▶ _Consignes de l'exercice_:
1 - Répondez à ces questions sur le passage consacré aux conventions sociales internationales :
(a) À quelle période l'Europe industrialisée voit-elle la signature de conventions destinées à protéger les travailleurs ?
(b) Quelles sont les dates de la Conférence internationale de Berlin ?
(c) Quelle délégation s'est opposée au projet des dirigeants allemands ?
2 - Recopiez la partie du passage consacré aux conventions sociales internationales qui s'ouvre sur les mots contenant « Dans la seconde » et se termine par « à ce projet. ».

▶ _Passage présenté_:
--------------------------------

Vers une Europe sociale ? Les conventions sociales internationales au xixe siècle

Dans la seconde moitié du xixe siècle, l’Europe industrialisée voit la signature de conventions dont l’objet est de protéger les travailleurs à l’échelle internationale. Faut-il y voir les prémices d’une Europe sociale ? Alors qu’ils sont généralement présentés sous cet angle, ces textes témoignent plutôt d’une tentative de protection et d’affirmation du Vieux Continent dans un processus de mondialisation qui remet en question son influence au profit de territoires extra-européens en plein essor.

Couverture de la publication du compte-rendu de la Conférence internationale de Berlin, 19-29 mars 1890. Cette conférence a été marquée par la volonté des dirigeants allemands d’élaborer avec les autres puissances européennes un cadre social international, reposant sur des conventions internationales. La délégation française s’est opposée à ce projet.

--------------------------------

▶ _Contenu des données_:
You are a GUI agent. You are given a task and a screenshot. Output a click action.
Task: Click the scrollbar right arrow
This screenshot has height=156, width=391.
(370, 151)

--------------------------------

▶ _Réponses par consigne_:
1 -
(a) Dans la seconde moitié du xixe siècle.
(b) Du 19 au 29 mars 1890.
(c) La délégation française.

2 -
Dans la seconde moitié du xixe siècle, l’Europe industrialisée voit la signature de conventions dont l’objet est de protéger les travailleurs à l’échelle internationale. Faut-il y voir les prémices d’une Europe sociale ? Alors qu’ils sont généralement présentés sous cet angle, ces textes témoignent plutôt d’une tentative de protection et d’affirmation du Vieux Continent dans un processus de mondialisation qui remet en question son influence au profit de territoires extra-européens en plein essor.

Couverture de la publication du compte-rendu de la Conférence internationale de Berlin, 19-29 mars 1890. Cette conférence a été marquée par la volonté des dirigeants allemands d’élaborer avec les autres puissances européennes un cadre social international, reposant sur des conventions internationales. La délégation française s’est opposée à ce projet.